begin SOURCE DOCUMENT
I was especially fascinated with Johannesburg by night. Because of the curfew regulations, most Africans rushed out of town at the end of the day. Dozens of long brown trains whined out of town carrying thousands of Africans to their homes. By eleven o'clock, when the curfew regulations came into operation, almost all the faces in town would be white.
By day, the city became a depressing mess. There were too many Africans sweating away on company bicycles or lingering on pavements in search of work. More depressing would be the newly-recruited 'mine boys', scores of black men from all over Africa. They walked through town with blankets on their shoulders and loaves of bread under their armpits, to be housed in the hostels of the gold mines. They looked like prisoners to me. Some had blank, innocent faces and gazed openly, longingly, at women passing by. Most of them, if not all, were illiterate and doomed to stay that way for the rest of their lives. I resented them because I felt a responsibility towards them and I was doing nothing about it. They spoiled my image of Johannesburg as the throbbing giant which threw up sophisticated gangsters, brave politicians and intellectuals who challenged white authority.
This image of Johannesburg survived best at night. I shared a theory with a friend who also spent much of his time about town because of the housing problem. We believed that the best way to live with the colour bar in Johannesburg was to ignore it.
The theory worked remarkably well at times. I remember one night when we went to drink coffee at the Texan, a coffee bar reserved for whites in Commissioner Street. The place was run by an American from Texas. He had the American flag in the bar as well as a portrait of President Eisenhower, wearing his famous grin.
My friend and I perched on two stools at the counter and placed our order for two coffees. The Texan's son went to fetch the coffee, obviously expecting us to drink it on the pavement, anywhere outside the bar. Meanwhile, my friend and I began to talk loudly about President Eisenhower's portrait. 'Look at the bum,' my friend started, looking at the President's portrait, 'there is something seriously wrong with America's choice of its heroes. Imagine the millions of American children whose ambition is to grow into the grinning emptiness which Ike symbolizes! To think that there are eggheads who could be built up instead of fellows like this.'
By the time the Texan's son brought our coffee, his father was embroiled in violent argument with us, all about Ike. The Texan confessed that he didn't know much about politics but he knew a man of God when he saw one. The argument was still raging when we finished drinking the coffee and left. Nobody seemed to remember the colour bar.
end SOURCE DOCUMENT
_EXERCISE GOAL_.
Answer these questions using the passage on Johannesburg.
1. At what hour did the curfew regulations come into operation?
2. What did the newly-recruited 'mine boys' carry as they walked through town?
3. On which street was the Texan coffee bar?
begin EXTRACTED DATA
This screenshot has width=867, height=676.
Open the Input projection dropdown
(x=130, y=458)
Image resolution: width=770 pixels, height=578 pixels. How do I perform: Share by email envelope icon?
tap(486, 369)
end EXTRACTED DATA
_FINAL RESULT_.
1. Eleven o'clock.
2. Blankets on their shoulders and loaves of bread under their armpits.
3. Commissioner Street.